Star Fish dying

What test kits are you using? Honestly 0.5 ammonia might not seem like much but you really shouldnt have any detectable ammonia at any time. That's not likely to be what killed the fish though but possibly the starfish.
 
I am new to Reef tank.
My tank is 90 gallon and now 4 months old.
I have live rocks etc.
I keeps testing parameters always found Ammonia - 0
Nitrite - 0
Nitrate - 5 ppm
PH - vary 7.8 to 8.0, i add ph buffer to increase to 8.2. but few told me to maintain 7.8 as it may increase more and could be reason for fishes dying.
Salinity - 1.020 - 1.021
Temperature - 28 to 30 degrees (in summer)


I have my long tentacle anemone, club anemones without issue from 45 th day.
First round of all fishes died in few days - including clown, damsels, gobi, linckia star, unicorn
Second round all fishes died in few days.

Third round all fishes are success since 2 weeks - chromies, gobi, clown, wrasse etc

But Star fish still not succeeded, this time max 5 days it died.


What could be the problem?


The parameters i keep testing on daily basis.
Only PH 7.8 usually and if i add PH buffer then moves to 8.2.
Temperature 28 to 30 degrees usually.

I need expert advise on this.

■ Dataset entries
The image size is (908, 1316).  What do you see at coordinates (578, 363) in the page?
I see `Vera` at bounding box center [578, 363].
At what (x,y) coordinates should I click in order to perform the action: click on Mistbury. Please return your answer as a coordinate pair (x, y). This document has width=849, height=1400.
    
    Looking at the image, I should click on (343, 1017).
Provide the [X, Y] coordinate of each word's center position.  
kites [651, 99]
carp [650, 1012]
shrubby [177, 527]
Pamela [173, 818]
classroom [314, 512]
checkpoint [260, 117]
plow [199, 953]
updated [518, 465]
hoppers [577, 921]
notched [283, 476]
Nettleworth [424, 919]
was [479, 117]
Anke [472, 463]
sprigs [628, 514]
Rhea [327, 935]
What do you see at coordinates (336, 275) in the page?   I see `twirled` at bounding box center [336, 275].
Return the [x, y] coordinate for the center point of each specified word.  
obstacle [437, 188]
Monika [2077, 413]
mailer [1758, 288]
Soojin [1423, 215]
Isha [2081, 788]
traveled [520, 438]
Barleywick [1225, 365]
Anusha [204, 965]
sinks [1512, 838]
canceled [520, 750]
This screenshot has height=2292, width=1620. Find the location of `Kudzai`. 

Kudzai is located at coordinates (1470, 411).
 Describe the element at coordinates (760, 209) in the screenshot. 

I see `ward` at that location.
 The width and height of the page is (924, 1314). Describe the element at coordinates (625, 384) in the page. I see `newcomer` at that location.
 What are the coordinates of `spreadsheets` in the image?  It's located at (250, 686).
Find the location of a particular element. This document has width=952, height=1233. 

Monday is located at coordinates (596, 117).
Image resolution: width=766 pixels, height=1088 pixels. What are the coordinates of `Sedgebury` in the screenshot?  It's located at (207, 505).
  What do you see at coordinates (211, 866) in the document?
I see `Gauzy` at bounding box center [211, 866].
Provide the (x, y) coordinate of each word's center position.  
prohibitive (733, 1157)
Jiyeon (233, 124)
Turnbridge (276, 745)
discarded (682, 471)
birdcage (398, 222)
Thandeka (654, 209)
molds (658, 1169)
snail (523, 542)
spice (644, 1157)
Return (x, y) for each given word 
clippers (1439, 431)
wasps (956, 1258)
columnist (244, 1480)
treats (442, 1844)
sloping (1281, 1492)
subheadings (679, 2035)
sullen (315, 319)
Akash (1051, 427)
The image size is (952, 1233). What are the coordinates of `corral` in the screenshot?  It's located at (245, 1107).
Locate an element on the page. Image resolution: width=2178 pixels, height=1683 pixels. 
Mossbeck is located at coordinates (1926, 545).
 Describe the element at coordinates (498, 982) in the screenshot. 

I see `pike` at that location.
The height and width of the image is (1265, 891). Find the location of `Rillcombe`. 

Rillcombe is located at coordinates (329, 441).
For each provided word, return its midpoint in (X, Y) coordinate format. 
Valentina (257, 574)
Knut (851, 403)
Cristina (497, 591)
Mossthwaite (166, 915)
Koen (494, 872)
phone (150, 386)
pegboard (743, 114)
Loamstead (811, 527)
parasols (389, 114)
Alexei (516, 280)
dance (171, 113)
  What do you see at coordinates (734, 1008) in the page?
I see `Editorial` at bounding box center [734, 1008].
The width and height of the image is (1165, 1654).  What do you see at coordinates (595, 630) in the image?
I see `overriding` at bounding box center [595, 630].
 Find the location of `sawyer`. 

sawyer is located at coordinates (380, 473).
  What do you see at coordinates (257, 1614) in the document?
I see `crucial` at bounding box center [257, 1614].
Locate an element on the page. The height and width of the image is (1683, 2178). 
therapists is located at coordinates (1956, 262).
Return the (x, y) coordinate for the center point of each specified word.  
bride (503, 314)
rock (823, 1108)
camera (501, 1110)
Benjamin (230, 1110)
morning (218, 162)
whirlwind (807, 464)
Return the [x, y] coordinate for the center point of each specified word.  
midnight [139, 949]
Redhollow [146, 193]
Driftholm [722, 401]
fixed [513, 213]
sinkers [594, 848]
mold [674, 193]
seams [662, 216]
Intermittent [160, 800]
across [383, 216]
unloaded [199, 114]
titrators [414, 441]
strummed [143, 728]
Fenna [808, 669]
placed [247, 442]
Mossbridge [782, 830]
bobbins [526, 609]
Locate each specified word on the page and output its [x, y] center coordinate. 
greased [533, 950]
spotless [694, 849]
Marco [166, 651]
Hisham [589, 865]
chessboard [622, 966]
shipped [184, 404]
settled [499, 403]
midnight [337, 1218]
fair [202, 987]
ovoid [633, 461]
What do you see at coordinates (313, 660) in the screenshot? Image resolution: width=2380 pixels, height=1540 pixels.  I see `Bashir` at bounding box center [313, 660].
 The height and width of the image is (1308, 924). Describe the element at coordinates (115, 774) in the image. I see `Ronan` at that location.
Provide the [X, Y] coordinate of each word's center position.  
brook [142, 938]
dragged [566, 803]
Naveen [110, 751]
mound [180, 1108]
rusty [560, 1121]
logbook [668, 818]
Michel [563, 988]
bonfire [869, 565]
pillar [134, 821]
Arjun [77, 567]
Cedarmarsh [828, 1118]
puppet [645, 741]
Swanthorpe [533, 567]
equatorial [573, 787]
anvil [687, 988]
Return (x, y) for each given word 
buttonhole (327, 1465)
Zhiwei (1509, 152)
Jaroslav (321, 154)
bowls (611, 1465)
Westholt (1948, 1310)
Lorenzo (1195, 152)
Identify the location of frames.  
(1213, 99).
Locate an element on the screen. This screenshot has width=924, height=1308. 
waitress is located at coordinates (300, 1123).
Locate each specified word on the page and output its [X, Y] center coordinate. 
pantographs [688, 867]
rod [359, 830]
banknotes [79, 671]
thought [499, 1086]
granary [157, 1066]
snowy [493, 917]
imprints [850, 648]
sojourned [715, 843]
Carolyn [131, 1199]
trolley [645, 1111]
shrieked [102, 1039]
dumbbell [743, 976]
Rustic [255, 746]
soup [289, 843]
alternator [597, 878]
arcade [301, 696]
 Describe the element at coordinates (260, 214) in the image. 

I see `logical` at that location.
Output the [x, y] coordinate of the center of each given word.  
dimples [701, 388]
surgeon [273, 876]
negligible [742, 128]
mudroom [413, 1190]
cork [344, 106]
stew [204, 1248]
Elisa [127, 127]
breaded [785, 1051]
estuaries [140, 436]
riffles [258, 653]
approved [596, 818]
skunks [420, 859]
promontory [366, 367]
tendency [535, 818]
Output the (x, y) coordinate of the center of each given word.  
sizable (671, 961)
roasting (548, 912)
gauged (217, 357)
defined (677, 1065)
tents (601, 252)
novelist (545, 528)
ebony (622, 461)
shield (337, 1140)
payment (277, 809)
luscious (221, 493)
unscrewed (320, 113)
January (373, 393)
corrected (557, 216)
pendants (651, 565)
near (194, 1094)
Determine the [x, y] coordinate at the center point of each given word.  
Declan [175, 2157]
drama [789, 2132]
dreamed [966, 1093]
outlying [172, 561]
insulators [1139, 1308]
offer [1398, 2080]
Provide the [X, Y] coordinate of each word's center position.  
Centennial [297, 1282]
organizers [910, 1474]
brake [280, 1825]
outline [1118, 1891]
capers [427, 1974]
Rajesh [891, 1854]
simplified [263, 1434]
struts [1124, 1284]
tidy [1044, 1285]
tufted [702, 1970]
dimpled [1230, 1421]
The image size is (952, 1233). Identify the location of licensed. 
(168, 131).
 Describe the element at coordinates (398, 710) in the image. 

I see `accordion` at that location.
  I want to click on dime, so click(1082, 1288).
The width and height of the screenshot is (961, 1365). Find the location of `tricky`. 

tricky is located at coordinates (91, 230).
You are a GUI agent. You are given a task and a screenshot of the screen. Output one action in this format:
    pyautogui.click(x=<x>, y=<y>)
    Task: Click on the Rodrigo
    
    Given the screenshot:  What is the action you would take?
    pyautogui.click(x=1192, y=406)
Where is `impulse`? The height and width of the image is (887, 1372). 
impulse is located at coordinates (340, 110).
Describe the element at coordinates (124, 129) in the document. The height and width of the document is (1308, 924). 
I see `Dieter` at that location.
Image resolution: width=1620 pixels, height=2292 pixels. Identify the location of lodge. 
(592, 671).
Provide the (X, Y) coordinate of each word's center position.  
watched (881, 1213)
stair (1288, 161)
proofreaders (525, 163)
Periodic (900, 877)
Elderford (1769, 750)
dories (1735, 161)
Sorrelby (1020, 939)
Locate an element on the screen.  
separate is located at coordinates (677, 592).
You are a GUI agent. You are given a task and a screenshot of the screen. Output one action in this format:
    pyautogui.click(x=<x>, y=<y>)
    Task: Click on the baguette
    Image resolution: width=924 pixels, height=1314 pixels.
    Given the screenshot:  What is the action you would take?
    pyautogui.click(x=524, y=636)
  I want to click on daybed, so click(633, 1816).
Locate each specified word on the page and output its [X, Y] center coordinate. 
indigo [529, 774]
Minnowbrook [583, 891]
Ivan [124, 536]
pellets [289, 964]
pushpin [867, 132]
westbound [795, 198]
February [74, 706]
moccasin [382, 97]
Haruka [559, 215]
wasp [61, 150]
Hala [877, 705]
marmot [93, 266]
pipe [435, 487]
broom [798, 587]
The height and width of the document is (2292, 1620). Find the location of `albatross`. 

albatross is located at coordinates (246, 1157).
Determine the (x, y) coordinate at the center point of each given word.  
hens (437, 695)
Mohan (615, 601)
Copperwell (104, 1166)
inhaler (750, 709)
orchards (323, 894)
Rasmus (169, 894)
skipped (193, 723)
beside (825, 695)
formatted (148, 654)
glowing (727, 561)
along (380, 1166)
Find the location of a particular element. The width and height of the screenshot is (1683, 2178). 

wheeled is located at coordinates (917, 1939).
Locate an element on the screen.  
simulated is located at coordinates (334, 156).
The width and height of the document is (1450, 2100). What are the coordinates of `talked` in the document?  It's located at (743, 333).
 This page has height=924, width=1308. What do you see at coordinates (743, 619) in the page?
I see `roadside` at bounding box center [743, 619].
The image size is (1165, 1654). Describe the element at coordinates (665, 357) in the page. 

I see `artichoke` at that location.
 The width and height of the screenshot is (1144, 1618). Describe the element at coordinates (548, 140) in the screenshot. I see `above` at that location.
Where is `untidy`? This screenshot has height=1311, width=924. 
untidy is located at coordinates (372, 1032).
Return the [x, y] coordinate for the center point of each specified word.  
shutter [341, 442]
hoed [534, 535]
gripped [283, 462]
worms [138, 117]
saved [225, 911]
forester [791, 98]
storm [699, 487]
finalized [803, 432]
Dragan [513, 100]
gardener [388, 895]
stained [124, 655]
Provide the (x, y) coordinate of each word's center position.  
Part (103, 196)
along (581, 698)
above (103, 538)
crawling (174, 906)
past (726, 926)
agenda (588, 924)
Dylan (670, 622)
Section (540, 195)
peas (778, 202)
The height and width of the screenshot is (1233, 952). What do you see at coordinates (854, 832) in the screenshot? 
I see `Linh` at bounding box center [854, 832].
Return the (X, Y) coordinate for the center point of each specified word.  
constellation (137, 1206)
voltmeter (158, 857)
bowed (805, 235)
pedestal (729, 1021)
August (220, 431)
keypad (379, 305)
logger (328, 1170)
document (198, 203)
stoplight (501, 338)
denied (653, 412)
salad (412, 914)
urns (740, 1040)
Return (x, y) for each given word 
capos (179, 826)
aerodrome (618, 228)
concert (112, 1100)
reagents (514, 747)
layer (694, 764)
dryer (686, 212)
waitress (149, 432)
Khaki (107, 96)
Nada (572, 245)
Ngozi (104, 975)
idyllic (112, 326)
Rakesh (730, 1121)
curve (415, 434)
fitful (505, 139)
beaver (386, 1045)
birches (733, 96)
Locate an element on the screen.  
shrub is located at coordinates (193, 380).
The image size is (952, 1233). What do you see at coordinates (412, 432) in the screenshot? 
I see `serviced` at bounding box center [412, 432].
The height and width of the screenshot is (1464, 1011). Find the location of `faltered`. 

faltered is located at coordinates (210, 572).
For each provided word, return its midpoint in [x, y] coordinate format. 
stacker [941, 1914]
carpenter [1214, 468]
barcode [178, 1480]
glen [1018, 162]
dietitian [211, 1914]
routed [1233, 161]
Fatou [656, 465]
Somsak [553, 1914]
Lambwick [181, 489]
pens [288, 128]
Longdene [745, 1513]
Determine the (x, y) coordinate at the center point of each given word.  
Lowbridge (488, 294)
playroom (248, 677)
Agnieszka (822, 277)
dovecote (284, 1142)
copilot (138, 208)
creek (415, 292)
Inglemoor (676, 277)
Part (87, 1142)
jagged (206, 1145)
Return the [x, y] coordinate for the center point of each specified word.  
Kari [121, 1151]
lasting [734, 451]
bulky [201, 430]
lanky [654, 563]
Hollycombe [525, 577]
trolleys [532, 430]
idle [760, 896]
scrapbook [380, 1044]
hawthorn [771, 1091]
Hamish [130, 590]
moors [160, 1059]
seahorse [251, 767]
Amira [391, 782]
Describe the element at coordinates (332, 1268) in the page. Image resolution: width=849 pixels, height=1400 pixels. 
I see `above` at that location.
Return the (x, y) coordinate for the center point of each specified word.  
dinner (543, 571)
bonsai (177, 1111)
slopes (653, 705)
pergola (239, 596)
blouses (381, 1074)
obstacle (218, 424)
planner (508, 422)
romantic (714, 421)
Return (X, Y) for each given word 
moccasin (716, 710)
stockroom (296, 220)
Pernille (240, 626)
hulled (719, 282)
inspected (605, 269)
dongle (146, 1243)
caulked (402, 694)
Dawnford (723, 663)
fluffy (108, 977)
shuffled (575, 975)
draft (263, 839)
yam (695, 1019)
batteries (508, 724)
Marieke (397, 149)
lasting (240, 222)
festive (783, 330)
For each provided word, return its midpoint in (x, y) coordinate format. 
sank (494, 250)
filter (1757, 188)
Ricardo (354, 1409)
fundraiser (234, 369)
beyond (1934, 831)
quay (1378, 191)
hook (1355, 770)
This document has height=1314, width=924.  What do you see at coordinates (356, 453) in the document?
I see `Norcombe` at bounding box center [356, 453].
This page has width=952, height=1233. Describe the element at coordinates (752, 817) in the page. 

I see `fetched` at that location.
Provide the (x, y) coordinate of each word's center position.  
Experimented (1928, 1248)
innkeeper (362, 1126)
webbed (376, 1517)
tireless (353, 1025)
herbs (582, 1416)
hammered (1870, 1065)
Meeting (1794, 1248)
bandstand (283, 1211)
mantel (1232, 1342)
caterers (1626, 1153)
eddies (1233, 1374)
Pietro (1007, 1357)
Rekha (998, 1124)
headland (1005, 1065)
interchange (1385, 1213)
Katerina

■ BRIEF
Reproduce the post about the dying starfish word for word, from start to finish. This material comes from a separate source.

■ SOLUTION TO THE EXERCISE
Star Fish dying

What test kits are you using? Honestly 0.5 ammonia might not seem like much but you really shouldnt have any detectable ammonia at any time. That's not likely to be what killed the fish though but possibly the starfish.
 
I am new to Reef tank.
My tank is 90 gallon and now 4 months old.
I have live rocks etc.
I keeps testing parameters always found Ammonia - 0
Nitrite - 0
Nitrate - 5 ppm
PH - vary 7.8 to 8.0, i add ph buffer to increase to 8.2. but few told me to maintain 7.8 as it may increase more and could be reason for fishes dying.
Salinity - 1.020 - 1.021
Temperature - 28 to 30 degrees (in summer)


I have my long tentacle anemone, club anemones without issue from 45 th day.
First round of all fishes died in few days - including clown, damsels, gobi, linckia star, unicorn
Second round all fishes died in few days.

Third round all fishes are success since 2 weeks - chromies, gobi, clown, wrasse etc

But Star fish still not succeeded, this time max 5 days it died.


What could be the problem?


The parameters i keep testing on daily basis.
Only PH 7.8 usually and if i add PH buffer then moves to 8.2.
Temperature 28 to 30 degrees usually.

I need expert advise on this.